• Excerpted text:

********

Nitze joined the State Department in 1946 and took part in the planning and implementation of the Marshall Plan for European recovery. In 1950, he succeeded George F. Kennan -- the State Department's "wise man" and chief architect of the containment policy -- as director of the policy planning staff. He was a participant in the decision to build the hydrogen bomb and helped design the U.S. position in the Korean armistice negotiations and policy in Iran.

Nitze left government early in the Eisenhower administration but was brought back by Kennedy to be chief of the International Security Affairs office of the Defense Department, often known as the Pentagon's State Department. In that job, Nitze was deeply involved in the 1961 Berlin crisis and other famous episodes.

In his 1989 memoir, "From Hiroshima to Glasnost," Nitze revealed that he suggested at the height of the Berlin crisis that Kennedy consider a strategic nuclear strike against the Soviet Union to forestall a similar Soviet attack. Nitze wrote that in retrospect, the Berlin confrontation of 1961 posed an even greater danger of nuclear war than the more-celebrated Cuban Missile Crisis the following year, when Nitze was part of the Executive Committee of the National Security Council that met daily with Kennedy.

As secretary of the Navy and later deputy secretary of defense in the Johnson administration, Nitze organized the defense of the Pentagon against Vietnam War protesters, participated in bombing strategy in Vietnam and eventually advocated a unilateral bombing halt and a move toward negotiations.

President Richard M. Nixon recruited Nitze as a member of his strategic arms negotiating team with the Soviet Union in 1969. Nitze was among the negotiators of the 1972 SALT I offensive arms accord and the companion Anti-Ballistic Missile Treaty on defensive arms. He was an early member of the SALT II negotiating team but resigned in the summer of 1974, shortly before Nixon's resignation.

********

• Data extract:
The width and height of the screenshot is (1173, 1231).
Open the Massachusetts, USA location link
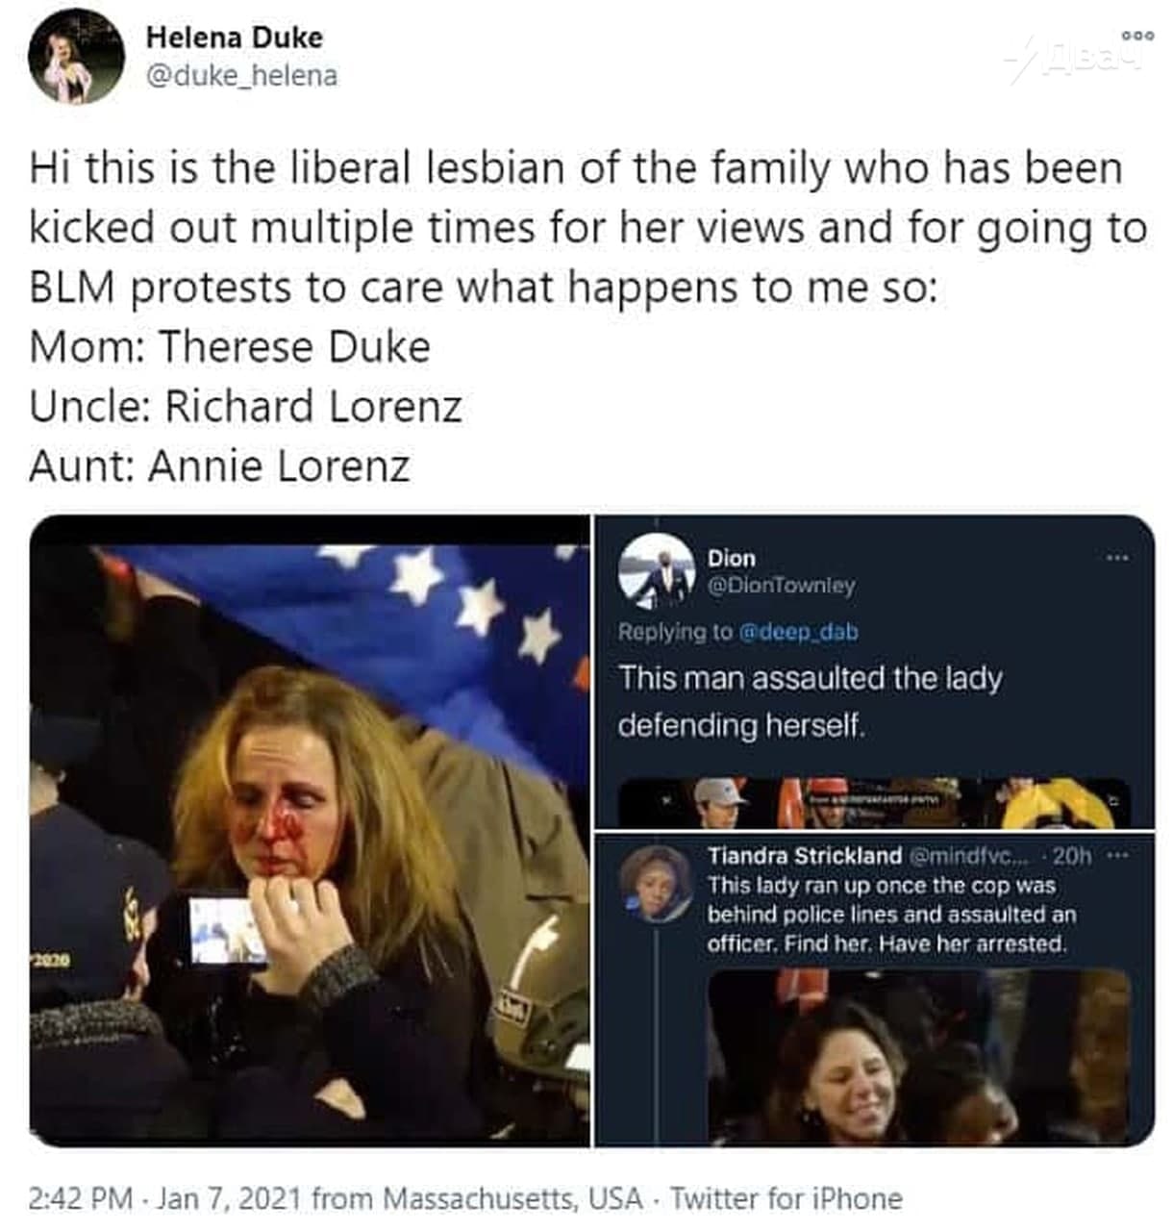[x=512, y=1198]
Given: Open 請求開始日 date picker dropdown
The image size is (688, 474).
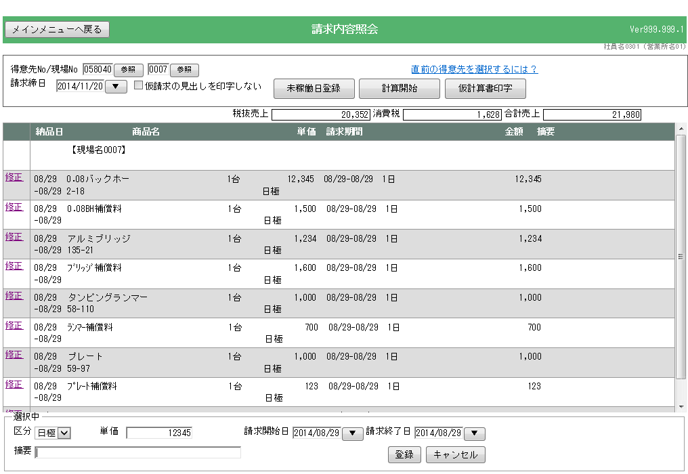Looking at the screenshot, I should pyautogui.click(x=353, y=433).
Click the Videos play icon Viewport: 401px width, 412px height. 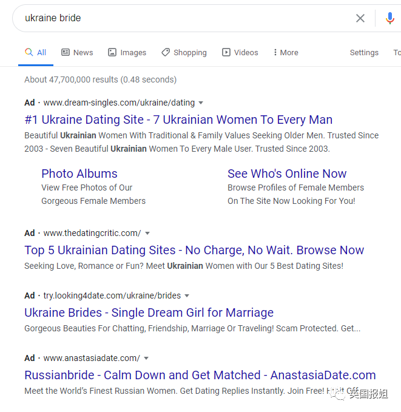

********

• Directions:
**a)** Translate this sentence from the Nitze passage into Spanish: "Nitze joined the State Department in 1946 and took part in the planning and implementation of the Marshall Plan for European recovery."
**b)** Write out part of the Nitze passage word for word. Begin at the words "In his 1989" and stop after "daily with Kennedy.".

• Answers for each item:
**a)** Nitze ingresó en el Departamento de Estado en 1946 y participó en la planificación y la ejecución del Plan Marshall para la recuperación europea.

**b)**
In his 1989 memoir, "From Hiroshima to Glasnost," Nitze revealed that he suggested at the height of the Berlin crisis that Kennedy consider a strategic nuclear strike against the Soviet Union to forestall a similar Soviet attack. Nitze wrote that in retrospect, the Berlin confrontation of 1961 posed an even greater danger of nuclear war than the more-celebrated Cuban Missile Crisis the following year, when Nitze was part of the Executive Committee of the National Security Council that met daily with Kennedy.